General News of Thursday, 14 June 2012

Source: Al-Hajj

Gov’t Afraid To Prosecute Atta Akyea?

-Victim of US$60K fraud cries in silence for Justice



It’s often been said in jurisprudence circles across the world that the Law is no respecter of persons. However, and without any shred of hesitation, one would be right to argue that, this maxim does not apply to Ghana, an emerging democracy.

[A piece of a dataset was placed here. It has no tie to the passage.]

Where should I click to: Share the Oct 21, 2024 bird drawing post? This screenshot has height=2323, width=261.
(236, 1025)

The refrain in Ghana is that, so long as you are wealthy person, a politician, a priest or a chief and or a prominent figure in society; you can maim, steal or even kill and you are likely to escape trial let alone punishment.
A typical case in reference here is that of a sitting New Patriotic Party (NPP) Member of Parliament (MP) for Abuakwa South, Hon. Samuel Atta Akyea, who was arrested almost a year ago and charged with stealing and fraudulent breach of trust.
On Tuesday, July 12, 2011, Atta Akyea, a Personal and Company Lawyer was accused by his client, Mr. Joseph Adom, a contractor and Managing Director of J. Adom Limited for alleged series of dishonest behavior and stealing of US$60,000. The victim reported the matter to the police who arrested the lawmaker.
He was subsequently charged with stealing and fraudulent breach of trust and admitted to GH¢100,000 bail with one surety for his alleged role in a $155,000 landed property sale at the Airport Residential area in Accra in which he is alleged to have stolen $60,000.
Since then however, two Attorney Generals of President Mills’ government; Mr Martin Alamisi Amidu and Dr. Benjamin Kumbuor (both colleague lawyers of Atta Akyea) have failed and or refused to let the Hon. Atta Akyea have his day in court. The victim is thus crying in silence.

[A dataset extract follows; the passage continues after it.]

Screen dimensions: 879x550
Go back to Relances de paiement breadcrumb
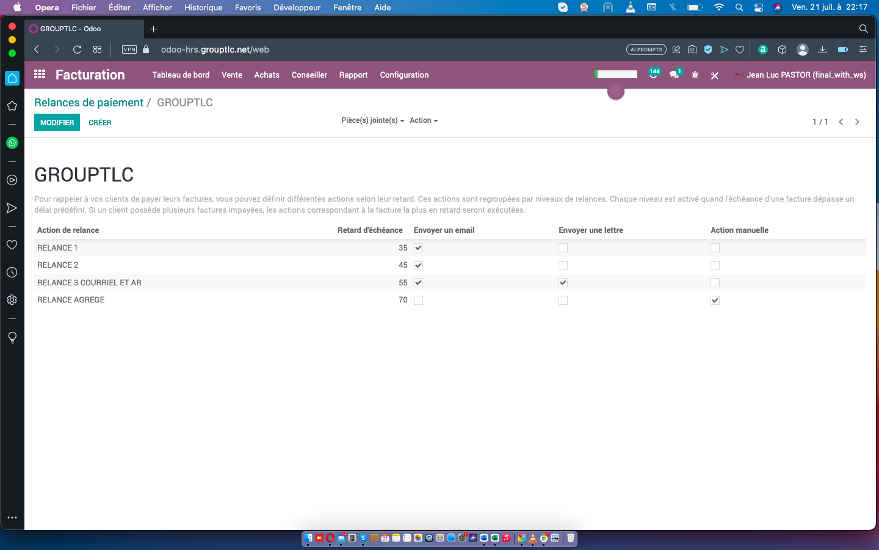(x=89, y=103)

Not even the two petitions fired to the Attorney General and the president, John Evans Atta Mills by Mr. Joseph Adom to expedite action on the matter have yielded any fruitful result and the Hon. Atta Akyea is walking about a free man.

It appears the Mills administration has some form of phobia when it comes to cases against Atta Akyea.

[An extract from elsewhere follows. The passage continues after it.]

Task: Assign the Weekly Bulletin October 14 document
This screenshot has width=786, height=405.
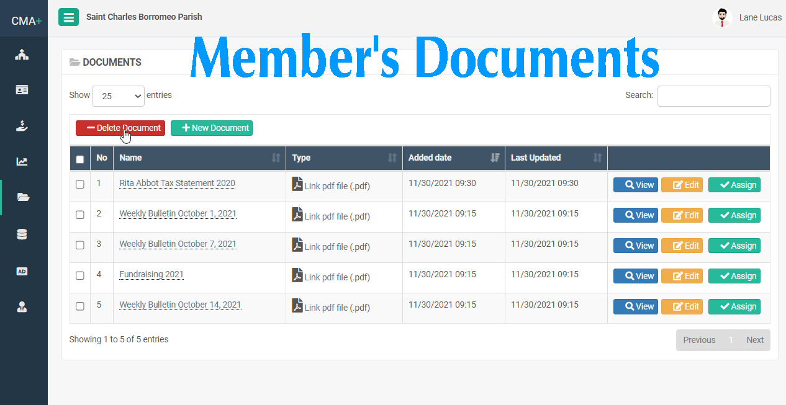Action: tap(734, 306)
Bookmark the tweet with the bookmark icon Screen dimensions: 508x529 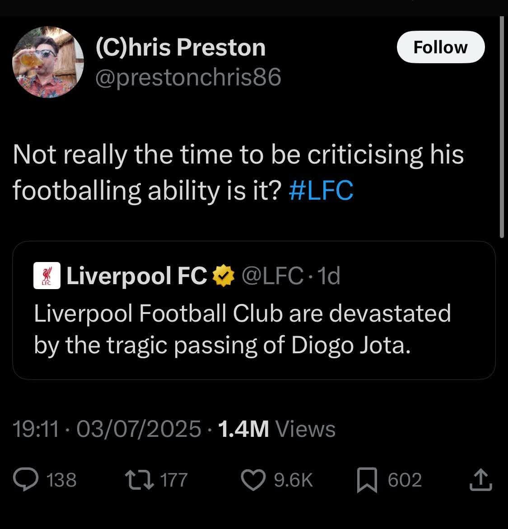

The Abuakwa South MP was caught on tape with others, supposedly NPP apparatchiks conspiring to subvert the will of the Ghanaian people during the run off of the 2008 presidential elections which brought the NDC and president Mills to power.

He has since confirmed the voice on the tape to be his in an interview with Mr. Kwesi Pratt on Hot Fm almost two years ago yet no charges have been preferred against him although that act had nearly plunge the nation in chaos.

Meanwhile, checks by this paper reveal that Mr. Atta Akyea’s counsel, Mr. Akoto Ampaw is said to have on behalf of his client, petitioned the Attorney General and the Chief Justice, Madam Georgina Wood, also a sister-in-law of Atta Akyea, insisting his client had already filed a civil suit at the commercial court division of the High Court against J. Adom Limited for failing to pay Mr. Akyea, who was also the solicitor of J. Adom Ltd, for a seven-year service.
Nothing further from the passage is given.